Failure	Symptom	Detection	Recovery
Epoch ticker thread dies	Modules run past their deadline; `trap_kind` metric stops recording `epoch_deadline`	`user_wasm_executions_total{trap_kind="epoch_deadline"}` drops to zero while module count stays nonzero	Supervise the epoch thread with a watchdog; restart the worker process if the ticker is not observed within 2 ticks
Import allowlist too permissive	A newly-added host function exposes capability user modules should not have	Security review of linker registration code; `blocked_network_attempts` is silent because the call is allowed	Review the linker build function on every PR touching host functions; require a security review annotation
seccomp profile missing after Wasmtime upgrade	Wasmtime uses a new syscall; worker process killed on legitimate execution	Execution failure rate spikes; `SIGKILL` in process logs	Run the seccomp trace audit on new Wasmtime versions in staging before promoting
Output schema not updated with module API	Legitimate module output fails validation after a module update	`user_wasm_output_validation_failed_total` rises; customer reports failures	Version the schema alongside the module; deploy both together; roll back the module if schema cannot be updated
Covert channel via timing	Two tenants’ modules exchange information through latency of shared KV or HTTP backends	Difficult to detect without statistical analysis of call timing across tenants	Rate-limit all host function calls per tenant; add jitter to host function response times; use separate host-function pools per tenant for high-security deployments
Cache directory permissions misconfigured	Tenant A’s compiled `.cwasm` artifact is readable by Tenant B’s worker	File permission audit reveals world-readable cache paths	Own each tenant’s cache directory with a per-tenant UID; enforce mode `0700` on the directory
Pre-compilation fails silently	Module upload succeeds but execution always falls back to JIT; compilation pauses spike latency	p99 latency anomaly on first execution per module version	Alert on pre-compilation failures at upload time; surface the error to the platform operator

Managed Alternatives

Building this stack in-house requires sustained investment: host-function auditing, seccomp maintenance, quota infrastructure, output validation schemas, and ongoing Wasmtime version tracking.

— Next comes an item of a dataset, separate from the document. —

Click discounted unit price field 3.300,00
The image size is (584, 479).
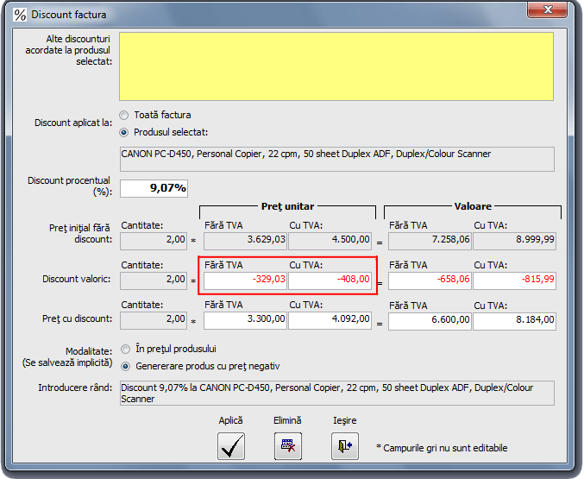(245, 320)
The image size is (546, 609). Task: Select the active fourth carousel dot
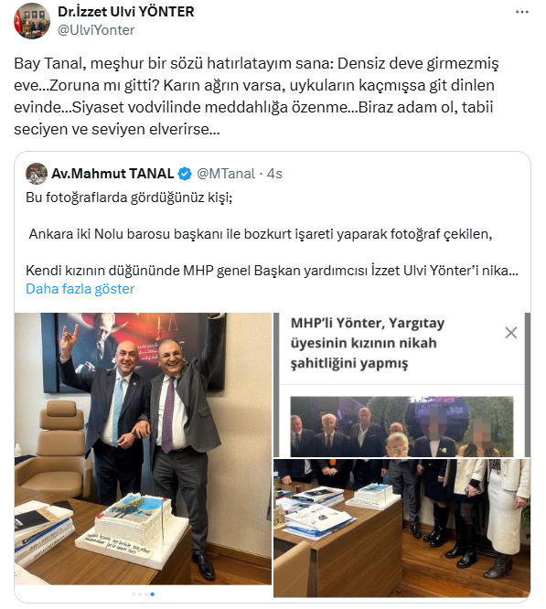point(153,594)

The managed alternatives shift that burden to the provider:

Cloudflare Workers: isolate-per-request, managed multi-tenant WASM platform; Cloudflare maintains the seccomp and isolation stack.
Fastly Compute: Wasmtime-based with platform-managed resource limits; suitable for pipeline and edge-logic use cases.
Fermyon Cloud: Spin-based managed hosting; handles multi-tenant isolation for plugin-style workloads.

Build in-house when your use case has compliance or data-residency requirements that preclude managed hosting, when you need custom host functions not available on managed platforms, or when you need per-tenant billing at granular fuel resolution.